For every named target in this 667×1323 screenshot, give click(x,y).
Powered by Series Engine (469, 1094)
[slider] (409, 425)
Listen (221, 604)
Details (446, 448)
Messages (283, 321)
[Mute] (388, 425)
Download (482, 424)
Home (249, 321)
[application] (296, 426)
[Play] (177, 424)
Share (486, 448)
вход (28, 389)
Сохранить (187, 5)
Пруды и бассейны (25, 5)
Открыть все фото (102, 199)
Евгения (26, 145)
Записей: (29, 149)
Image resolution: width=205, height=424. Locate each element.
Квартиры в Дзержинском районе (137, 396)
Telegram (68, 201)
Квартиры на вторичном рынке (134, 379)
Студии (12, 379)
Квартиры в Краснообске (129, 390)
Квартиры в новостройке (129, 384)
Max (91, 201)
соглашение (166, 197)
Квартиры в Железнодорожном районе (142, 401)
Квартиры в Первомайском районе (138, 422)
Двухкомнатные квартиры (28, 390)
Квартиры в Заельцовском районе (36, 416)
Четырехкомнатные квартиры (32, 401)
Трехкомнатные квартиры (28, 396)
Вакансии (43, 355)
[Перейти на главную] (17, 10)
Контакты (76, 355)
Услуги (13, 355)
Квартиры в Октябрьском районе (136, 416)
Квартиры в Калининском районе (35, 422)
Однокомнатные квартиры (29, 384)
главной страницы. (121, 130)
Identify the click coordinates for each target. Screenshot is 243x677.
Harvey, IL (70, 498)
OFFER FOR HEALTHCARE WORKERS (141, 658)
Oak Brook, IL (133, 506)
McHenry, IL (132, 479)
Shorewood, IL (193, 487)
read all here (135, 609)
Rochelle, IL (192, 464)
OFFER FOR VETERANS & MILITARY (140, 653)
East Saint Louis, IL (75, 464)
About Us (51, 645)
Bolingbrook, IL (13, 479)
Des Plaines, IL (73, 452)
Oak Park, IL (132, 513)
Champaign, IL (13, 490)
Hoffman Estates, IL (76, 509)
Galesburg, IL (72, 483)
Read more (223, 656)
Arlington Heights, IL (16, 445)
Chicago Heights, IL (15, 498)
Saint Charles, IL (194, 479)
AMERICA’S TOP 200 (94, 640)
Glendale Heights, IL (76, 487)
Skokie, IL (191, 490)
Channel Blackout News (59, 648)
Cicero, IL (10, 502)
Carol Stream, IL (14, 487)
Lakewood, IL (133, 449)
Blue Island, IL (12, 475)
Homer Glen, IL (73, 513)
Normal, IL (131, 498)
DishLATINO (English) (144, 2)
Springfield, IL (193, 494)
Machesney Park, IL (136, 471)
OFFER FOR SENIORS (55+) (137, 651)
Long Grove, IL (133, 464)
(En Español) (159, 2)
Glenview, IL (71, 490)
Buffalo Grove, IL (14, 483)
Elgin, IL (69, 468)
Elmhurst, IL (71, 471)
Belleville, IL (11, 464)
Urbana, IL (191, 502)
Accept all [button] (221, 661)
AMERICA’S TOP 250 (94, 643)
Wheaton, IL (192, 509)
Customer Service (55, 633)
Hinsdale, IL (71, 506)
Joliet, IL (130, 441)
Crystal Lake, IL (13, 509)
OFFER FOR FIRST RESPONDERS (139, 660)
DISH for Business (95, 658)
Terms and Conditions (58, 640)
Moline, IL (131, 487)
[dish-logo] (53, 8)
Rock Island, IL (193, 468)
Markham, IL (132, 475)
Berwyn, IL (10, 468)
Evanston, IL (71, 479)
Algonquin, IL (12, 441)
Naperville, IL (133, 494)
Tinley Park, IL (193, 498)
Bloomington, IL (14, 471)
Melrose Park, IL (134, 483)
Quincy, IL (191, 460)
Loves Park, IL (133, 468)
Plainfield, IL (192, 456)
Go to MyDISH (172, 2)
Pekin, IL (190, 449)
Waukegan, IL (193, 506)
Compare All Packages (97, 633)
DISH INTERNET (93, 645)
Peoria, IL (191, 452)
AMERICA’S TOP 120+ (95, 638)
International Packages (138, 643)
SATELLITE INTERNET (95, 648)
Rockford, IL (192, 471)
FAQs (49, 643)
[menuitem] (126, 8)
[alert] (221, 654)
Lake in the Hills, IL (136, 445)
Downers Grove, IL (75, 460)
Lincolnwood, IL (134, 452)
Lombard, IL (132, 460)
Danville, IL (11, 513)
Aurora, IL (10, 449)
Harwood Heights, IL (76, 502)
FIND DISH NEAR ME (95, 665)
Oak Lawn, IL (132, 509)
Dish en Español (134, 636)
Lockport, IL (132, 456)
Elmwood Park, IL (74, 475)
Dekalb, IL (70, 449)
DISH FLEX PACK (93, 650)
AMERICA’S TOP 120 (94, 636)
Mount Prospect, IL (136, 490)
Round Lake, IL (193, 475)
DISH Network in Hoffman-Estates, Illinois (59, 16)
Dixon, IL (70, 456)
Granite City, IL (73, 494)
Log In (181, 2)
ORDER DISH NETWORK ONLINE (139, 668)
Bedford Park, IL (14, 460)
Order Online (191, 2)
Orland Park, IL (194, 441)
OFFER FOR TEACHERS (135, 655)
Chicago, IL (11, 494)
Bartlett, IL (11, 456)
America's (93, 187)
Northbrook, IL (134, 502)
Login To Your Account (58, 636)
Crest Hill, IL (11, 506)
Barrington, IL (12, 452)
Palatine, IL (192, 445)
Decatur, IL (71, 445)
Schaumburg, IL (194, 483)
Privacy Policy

Your goal: Reproduce every one of the lines above verbatim, without altering any character.

Full output:
For every named target in this 667×1323 screenshot, give click(x,y).
Powered by Series Engine (469, 1094)
[slider] (409, 425)
Listen (221, 604)
Details (446, 448)
Messages (283, 321)
[Mute] (388, 425)
Download (482, 424)
Home (249, 321)
[application] (296, 426)
[Play] (177, 424)
Share (486, 448)
вход (28, 389)
Сохранить (187, 5)
Пруды и бассейны (25, 5)
Открыть все фото (102, 199)
Евгения (26, 145)
Записей: (29, 149)
Image resolution: width=205, height=424. Locate each element.
Квартиры в Дзержинском районе (137, 396)
Telegram (68, 201)
Квартиры на вторичном рынке (134, 379)
Студии (12, 379)
Квартиры в Краснообске (129, 390)
Квартиры в новостройке (129, 384)
Max (91, 201)
соглашение (166, 197)
Квартиры в Железнодорожном районе (142, 401)
Квартиры в Первомайском районе (138, 422)
Двухкомнатные квартиры (28, 390)
Квартиры в Заельцовском районе (36, 416)
Четырехкомнатные квартиры (32, 401)
Трехкомнатные квартиры (28, 396)
Вакансии (43, 355)
[Перейти на главную] (17, 10)
Контакты (76, 355)
Услуги (13, 355)
Квартиры в Октябрьском районе (136, 416)
Квартиры в Калининском районе (35, 422)
Однокомнатные квартиры (29, 384)
главной страницы. (121, 130)
Identify the click coordinates for each target. Screenshot is 243x677.
Harvey, IL (70, 498)
OFFER FOR HEALTHCARE WORKERS (141, 658)
Oak Brook, IL (133, 506)
McHenry, IL (132, 479)
Shorewood, IL (193, 487)
read all here (135, 609)
Rochelle, IL (192, 464)
OFFER FOR VETERANS & MILITARY (140, 653)
East Saint Louis, IL (75, 464)
About Us (51, 645)
Bolingbrook, IL (13, 479)
Des Plaines, IL (73, 452)
Oak Park, IL (132, 513)
Champaign, IL (13, 490)
Hoffman Estates, IL (76, 509)
Galesburg, IL (72, 483)
Read more (223, 656)
Arlington Heights, IL (16, 445)
Chicago Heights, IL (15, 498)
Saint Charles, IL (194, 479)
AMERICA’S TOP 200 (94, 640)
Glendale Heights, IL (76, 487)
Skokie, IL (191, 490)
Channel Blackout News (59, 648)
Cicero, IL (10, 502)
Carol Stream, IL (14, 487)
Lakewood, IL (133, 449)
Blue Island, IL (12, 475)
Homer Glen, IL (73, 513)
Normal, IL (131, 498)
DishLATINO (English) (144, 2)
Springfield, IL (193, 494)
Machesney Park, IL (136, 471)
OFFER FOR SENIORS (55+) (137, 651)
Long Grove, IL (133, 464)
(En Español) (159, 2)
Glenview, IL (71, 490)
Buffalo Grove, IL (14, 483)
Elgin, IL (69, 468)
Elmhurst, IL (71, 471)
Belleville, IL (11, 464)
Urbana, IL (191, 502)
Accept all [button] (221, 661)
AMERICA’S TOP 250 (94, 643)
Wheaton, IL (192, 509)
Customer Service (55, 633)
Hinsdale, IL (71, 506)
Joliet, IL (130, 441)
Crystal Lake, IL (13, 509)
OFFER FOR FIRST RESPONDERS (139, 660)
DISH for Business (95, 658)
Terms and Conditions (58, 640)
Moline, IL (131, 487)
[dish-logo] (53, 8)
Rock Island, IL (193, 468)
Markham, IL (132, 475)
Berwyn, IL (10, 468)
Evanston, IL (71, 479)
Algonquin, IL (12, 441)
Naperville, IL (133, 494)
Tinley Park, IL (193, 498)
Bloomington, IL (14, 471)
Melrose Park, IL (134, 483)
Quincy, IL (191, 460)
Loves Park, IL (133, 468)
Plainfield, IL (192, 456)
Go to MyDISH (172, 2)
Pekin, IL (190, 449)
Waukegan, IL (193, 506)
Compare All Packages (97, 633)
DISH INTERNET (93, 645)
Peoria, IL (191, 452)
AMERICA’S TOP 120+ (95, 638)
International Packages (138, 643)
SATELLITE INTERNET (95, 648)
Rockford, IL (192, 471)
FAQs (49, 643)
[menuitem] (126, 8)
[alert] (221, 654)
Lake in the Hills, IL (136, 445)
Downers Grove, IL (75, 460)
Lincolnwood, IL (134, 452)
Lombard, IL (132, 460)
Danville, IL (11, 513)
Aurora, IL (10, 449)
Harwood Heights, IL (76, 502)
FIND DISH NEAR ME (95, 665)
Oak Lawn, IL (132, 509)
Dish en Español (134, 636)
Lockport, IL (132, 456)
Elmwood Park, IL (74, 475)
Dekalb, IL (70, 449)
DISH FLEX PACK (93, 650)
AMERICA’S TOP 120 (94, 636)
Mount Prospect, IL (136, 490)
Round Lake, IL (193, 475)
DISH Network in Hoffman-Estates, Illinois (59, 16)
Dixon, IL (70, 456)
Granite City, IL (73, 494)
Log In (181, 2)
ORDER DISH NETWORK ONLINE (139, 668)
Bedford Park, IL (14, 460)
Order Online (191, 2)
Orland Park, IL (194, 441)
OFFER FOR TEACHERS (135, 655)
Chicago, IL (11, 494)
Bartlett, IL (11, 456)
America's (93, 187)
Northbrook, IL (134, 502)
Login To Your Account (58, 636)
Crest Hill, IL (11, 506)
Barrington, IL (12, 452)
Palatine, IL (192, 445)
Decatur, IL (71, 445)
Schaumburg, IL (194, 483)
Privacy Policy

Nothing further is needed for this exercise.